On parle aujourd’hui de faire revenir l’État dans des régions dont il a été absent pendant des années et qui ont été reprises aux groupes dits jihadistes. Mais on ne s’interroge jamais sur la nature de ce que l’on parle de rétablir. Est-ce vraiment une solution de faire revenir un État souvent perçu par les populations comme indifférent à leur sort, voire comme prédateur ? Le Mali souffre d’un contrat social rompu. Notre défi n’est pas seulement de faire revenir l’État, mais de le transformer, ainsi que son action publique, pour qu’elle bénéficie à tous.

Nos problèmes trouvent leur source dans cette pyramide d’inégalités, qui sont comme un virus qui se propage, mute et tue. Pourtant, il existe des vaccins pour combattre cette épidémie. Combattre ces inégalités est tout à fait à notre portée, il n’y a pas de fatalité, juste des choix politiques qui ont été faits au bénéfice de certains et au détriment de l’immense majorité. Il s’agit notamment de réinvestir massivement dans des politiques sociales de qualité profitables à tous à travers une meilleure répartition des richesses et des pouvoirs.

Solutions locales

La communauté internationale a, à cet égard, un rôle important à jouer, à condition qu’elle intègre les solutions locales de gestion des conflits, de construction de la paix et de reconstruction d’un contrat social qui soit réellement inclusif. Il est temps d’en finir avec les décisions top down : des politiques et des budgets décidés à des milliers de kilomètres de Bamako, Niamey ou Ouagadougou et qui continuent de déterminer les besoins sur le terrain.

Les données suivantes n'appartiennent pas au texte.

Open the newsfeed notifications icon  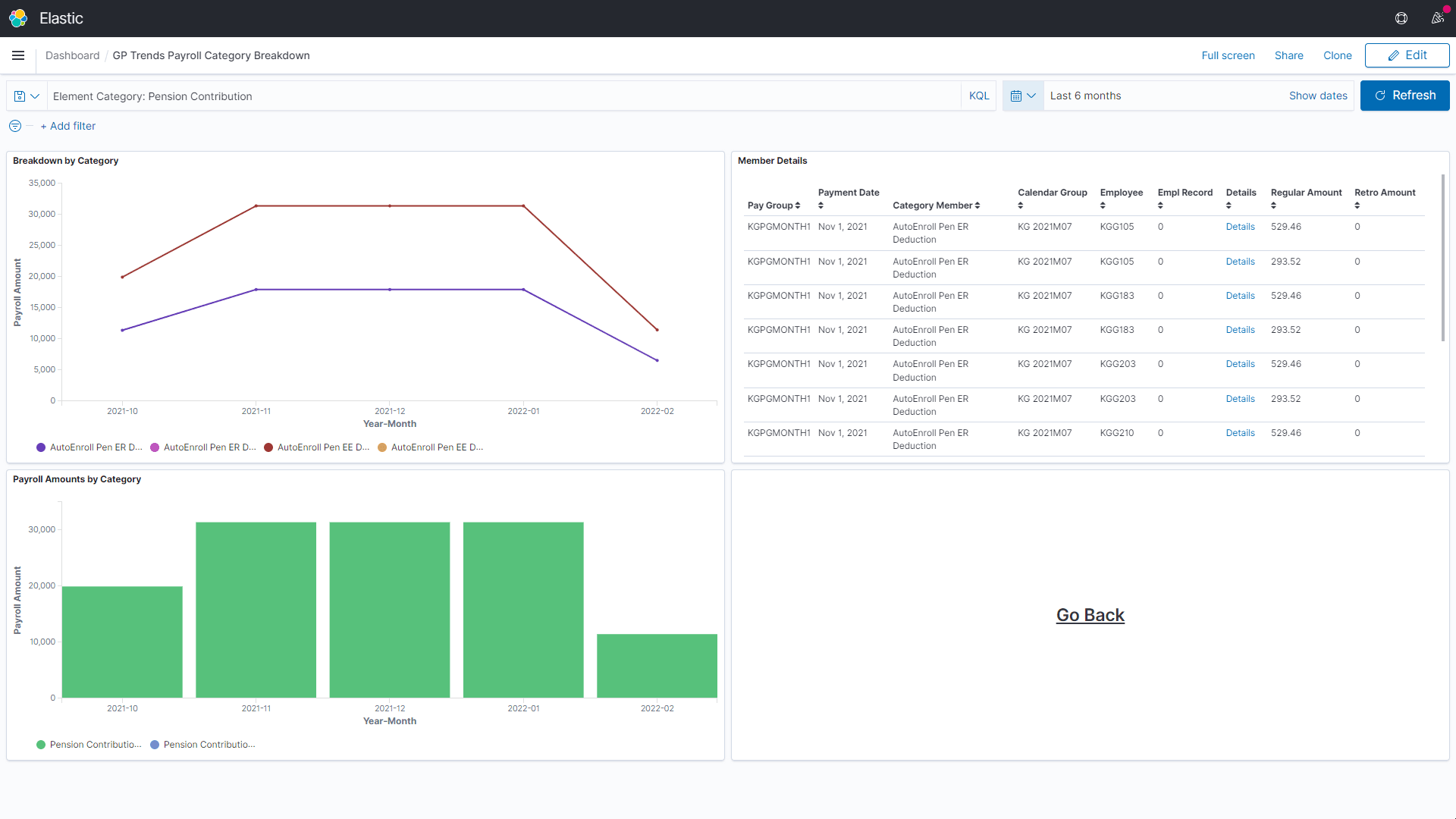pos(1437,18)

Compte tenu de la situation politique qui prévaut dans mon pays, j’en appelle au Conseil de sécurité de l’ONU et à l’Union africaine pour qu’elles prennent l’initiative de trouver des solutions rapides à la situation politique entre le gouvernement malien et la Cedeao dans l’intérêt des citoyens, en particulier des jeunes, dont l’avenir semble de plus en plus sombre. La population malienne est la première victime des sanctions décidées le 9 janvier par la Cedeao, et pourtant, elle a déjà assez souffert. La jeunesse malienne est déjà engagée dans la refondation des mentalités et des comportements afin de faire renaître un véritable espoir et un renouveau dans notre pays.

Par Adam Dicko

Directrice exécutive de l’Association des jeunes pour la citoyenneté active et la démocratie, qui intervient au Mali pour promouvoir la justice sociale et les valeurs démocratiques.